## start

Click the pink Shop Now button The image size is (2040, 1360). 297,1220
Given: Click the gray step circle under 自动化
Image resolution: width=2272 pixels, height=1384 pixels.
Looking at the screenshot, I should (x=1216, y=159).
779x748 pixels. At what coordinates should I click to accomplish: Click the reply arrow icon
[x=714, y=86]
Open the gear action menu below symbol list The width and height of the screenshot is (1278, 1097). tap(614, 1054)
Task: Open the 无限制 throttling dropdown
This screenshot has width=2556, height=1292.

## end

◆ **EXERCISE BRIEF**:
Print every line of the entries above word for word, leaving nothing out.

◆ **ANSWER BELOW**:
Click the pink Shop Now button The image size is (2040, 1360). 297,1220
Given: Click the gray step circle under 自动化
Image resolution: width=2272 pixels, height=1384 pixels.
Looking at the screenshot, I should (x=1216, y=159).
779x748 pixels. At what coordinates should I click to accomplish: Click the reply arrow icon
[x=714, y=86]
Open the gear action menu below symbol list The width and height of the screenshot is (1278, 1097). tap(614, 1054)
Task: Open the 无限制 throttling dropdown
This screenshot has width=2556, height=1292.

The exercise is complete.